Mary Oliver is gone at age 83 – and I feel like I’ve lost a friend, a soulmate, a walking companion.
Walks through nature provided the inspiration for Mary Oliver’s poetry. For nearly 50 years, she wandered the woods and coastline near her Provincetown home, pausing often to meditate and scribble.
Nature spoke volumes to Oliver and she shared what she heard in 20 books of verse. She won a Pulitzer Prize and the National Book Award, but what she really won was the hearts of people. Her goal was never critical acclaim – but rather to share the life lessons she learned in nature.
Oliver paid close attention to little details. She wrote about grasshoppers’ “jaws” and the “skulls” of mushrooms. Always curious, she looked in awe at the natural world around her - and the healing power of words, which she acknowledged saved her own life. Growing up in a painful, abusive environment, Oliver later said what rescued her was “Poetry and the beauty of the world.”
Oliver wrote from her heart with accessible language about themes that mattered.

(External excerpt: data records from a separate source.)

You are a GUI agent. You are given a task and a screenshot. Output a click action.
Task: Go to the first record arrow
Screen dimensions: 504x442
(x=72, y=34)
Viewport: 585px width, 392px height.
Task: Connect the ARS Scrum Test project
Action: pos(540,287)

Like many, I first became acquainted with her when a friend shared the poem Wild Geese. “Whoever you are, no matter how lonely, the world … calls to you like the wild geese, harsh and exciting … announcing your place in the family of things.” Those were words that resonated with me as a young woman, struggling to find myself …
Later in life, I again found inspiration in an Oliver poem describing her day strolling through fields. She asks rhetorically in the poem, The Summer Day, “Tell me, what else should I have done?” Then she responds with a challenge that’s become my own … “Tell me, what is it you plan to do with your one wild and precious life?”
Mary Oliver answered that question for herself in her late poem, When Death Comes. The line she wrote is a fitting tribute to this extraordinary person, this iconic poet … “When it’s over, I want to say, all my life I was a bride married to amazement.”